Why Brady Needed Surgery

When he was about 10, Brady complained of what can best be described as tremors.  His hands would…twitch a little.  It was uncontrollable, almost subliminal, and he could even suppress it if he tried.  We reported it to his pediatrician.  After some questions and answers, her advice was that as long as the tremors didn’t get worse in terms of intensity or frequency, we probably didn’t need to worry about them.

Last year, they got worse.  They were now coming about a dozen times a day, were much more intense/severe, and involved his entire upper body, not just his hands (they still lasted less than a second).  Brady reported to Student Health Services on campus and they ordered an MRI.  The MRI detected a mass in Brady’s left frontal lobe.  He was referred to a neurosurgeon in Burlington, VT.  We went to see him (Dr. Tranmer) and he told us that the mass could not, because of its location, be the cause of Brady’s tremors.  However, it did need to be dealt with.
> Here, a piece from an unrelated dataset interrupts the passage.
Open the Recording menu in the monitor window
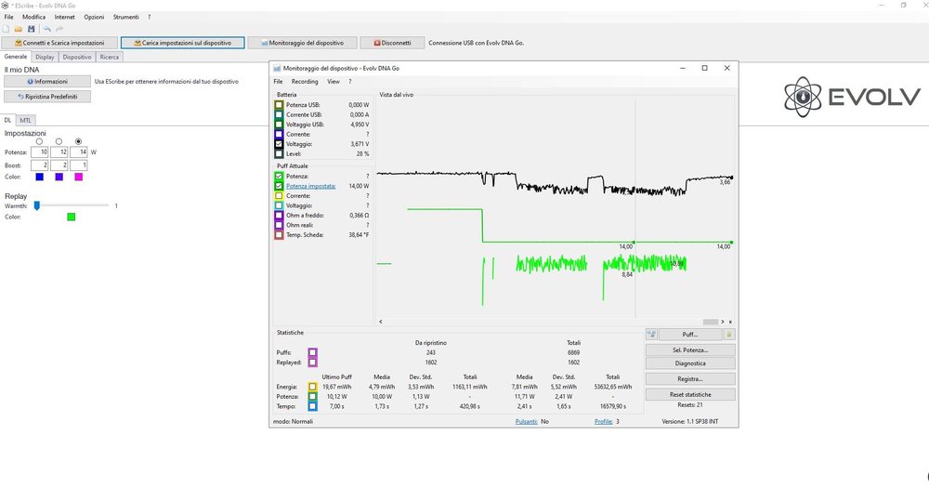Image resolution: width=929 pixels, height=488 pixels. coord(305,81)
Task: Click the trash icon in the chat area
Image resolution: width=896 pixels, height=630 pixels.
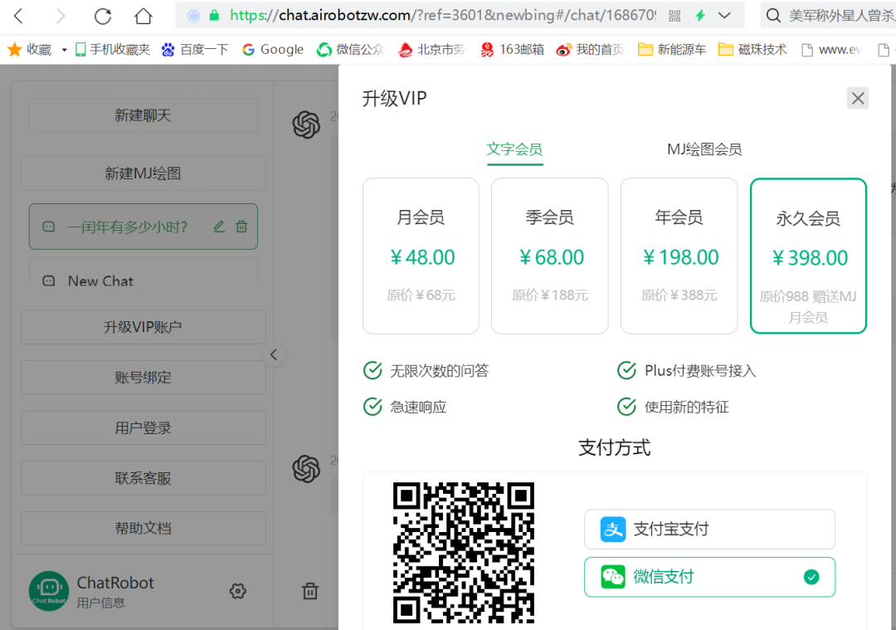Action: click(310, 591)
[Tangent: Brady subsequently saw a neurologist who diagnosed the tremors as being a symptom of Tourette’s Syndrome.]
Dr. Tranmer was very sure the tumor was benign, and we planned for it’s removal this Summer.  In May, a follow-up, more precise MRI was done, and the mass was identical to last year’s MRI.  Instead of just charging ahead with removal, Dr. Tranmer counseled a biopsy to determine the makeup of the tissue in question.  There was a possibility that it was merely suspicious-looking normal brain tissue (which obviously should not be removed!).  The biopsy was done in June and came back as a low-grade, benign oligodendroglioma.
Surgery was scheduled, and the tumor was successfully removed on July 29th, 2013.  In a way, it’s a happy accident this tumor was discovered.  Left undiscovered, it would have one day likely manifested itself in the form of nasty symptoms such as personality changes, seizures, or worse–in other words, possibly too late.